Thursday, 21 February 2013

luxembourg: the old quarter of the city


During the winter break I took the kids for a long walk in the Pétrusse Valley in the city centre of Luxembourg. It was a cold and grey February day but the walk was lovely and afterwards we went to a café. I was sort of expecting most of the photos to turn out a bit dull and gloomy but found myself pleasantly surprised. I think the old quarter of the city, called Grund, looks just as beautiful on a grey day as on a sunny one.

For those interested in the history of the city, here is a little extract from the website of UNESCO World Heritage Centre:

Because of its strategic position, Luxembourg was, from the 16th century until 1867 when its walls were dismantled, one of Europe's greatest fortified sites. It was repeatedly reinforced as it passed from one great European power to another: the Holy Roman Emperors, House of Burgundy, Habsburgs, French and Spanish kings, and finally the Prussians. Until their partial demolition, the fortifications were a fine example of military architecture spanning several centuries.

The City of Luxembourg is located at the crossing point of two major Roman roads. In 963 Sigefroid, a count from the Moselle valley, built a castle on the Rocher du Bock, which he obtained by means of an exchange with the Abbey of St Maximin of Trier. His servants and soldiers settled around the castle and the modern town sprang from the market-place of this settlement, the Vieux Marché.

### INFORMATION PROVIDED:
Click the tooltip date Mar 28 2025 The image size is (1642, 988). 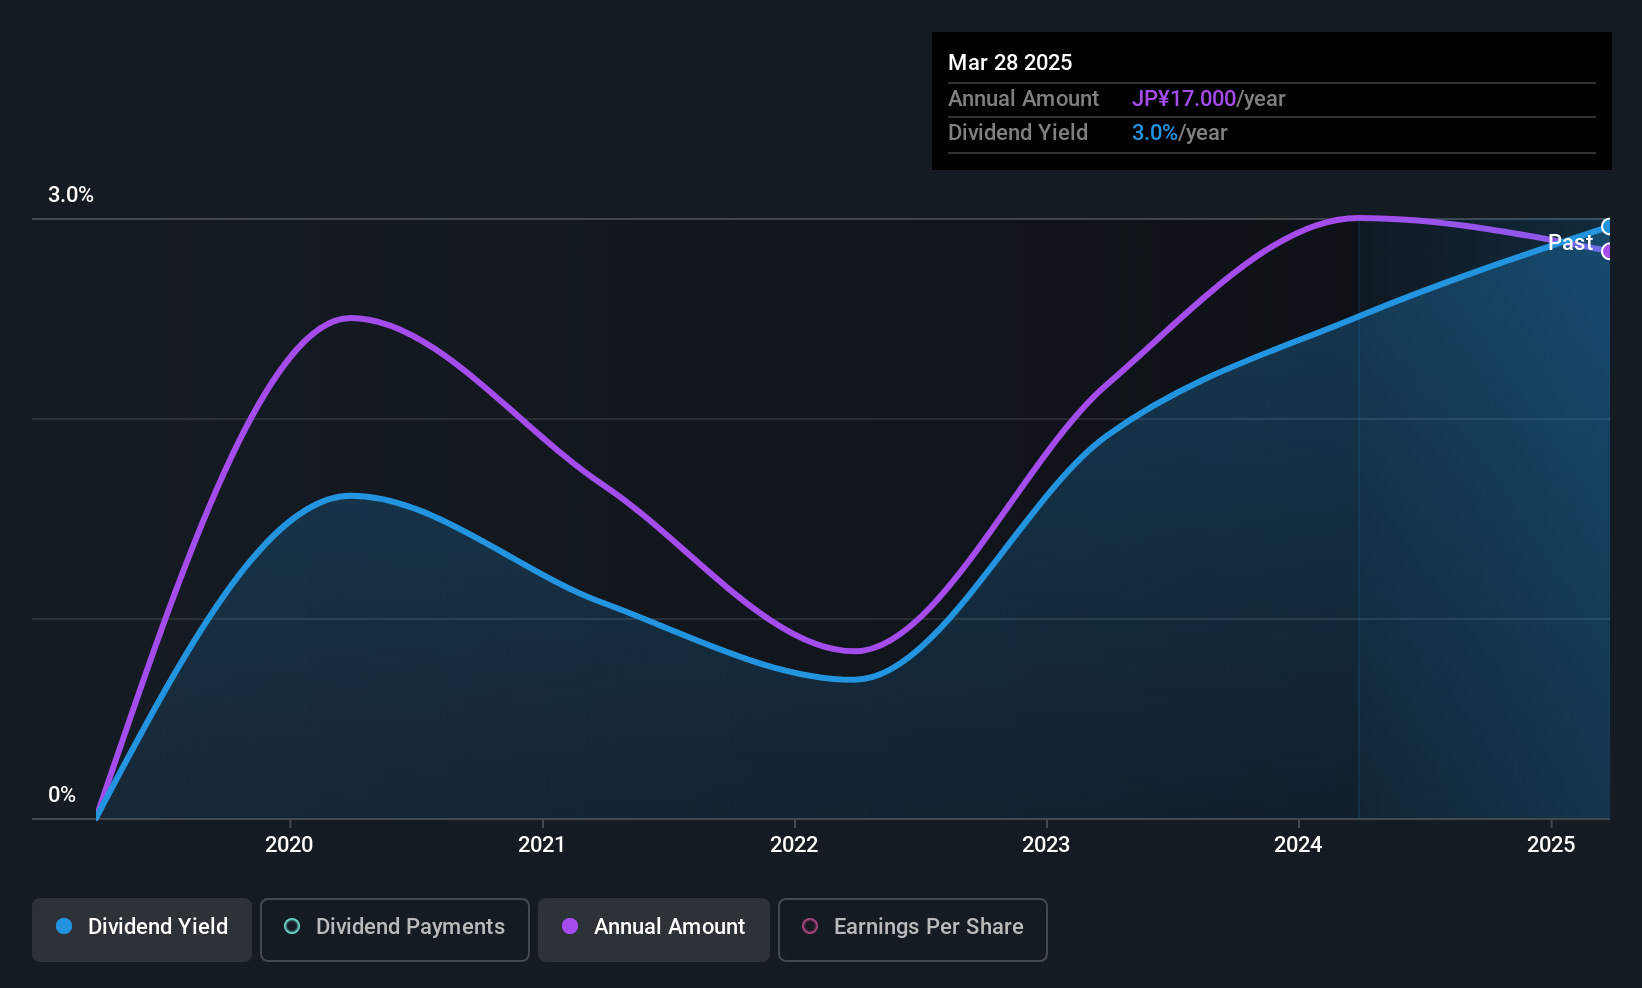click(x=1010, y=63)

### APPLY WHAT YOU READ:
1/ Reproduce the part of the post about Luxembourg's old quarter starting at "The City of" and ending at "the Vieux Marché.".
2/ Write what comes next in the post about Luxembourg's old quarter, picking up after its final sentence.
The material above has no connection to the post about Luxembourg's old quarter.

### WRITTEN RESPONSES:
1/
The City of Luxembourg is located at the crossing point of two major Roman roads. In 963 Sigefroid, a count from the Moselle valley, built a castle on the Rocher du Bock, which he obtained by means of an exchange with the Abbey of St Maximin of Trier. His servants and soldiers settled around the castle and the modern town sprang from the market-place of this settlement, the Vieux Marché.

2/
The lower town of Grund and the Plateau du Rham: archaeological excavations have shown that the Grund and Rham areas were settled for some six centuries before Count Sigefroid took possession of the Bock promontory in 963. The Wenceslas Wall formed part of the third defensive circuit built in the late 14th century. It underwent a number of modifications and strengthenings as artillery improved.

The Grund sluice was built by the Austrians in 1731; it consists of a massive masonry dam with vaulted openings that could be closed to prevent water passing through them. Much of the lock was dismantled in 1878, but its remains are still impressive, and also provide a magnificent panorama of the city. The Hospital Saint-Jean was founded in 1308; in 1543 a Benedictine community was established there, to become known as the Neuminster.

photo credit:
Lisa Hjalt
Luxembourg, February 2013

6 comments:

  1. I have to pay you a visit one day soon. :)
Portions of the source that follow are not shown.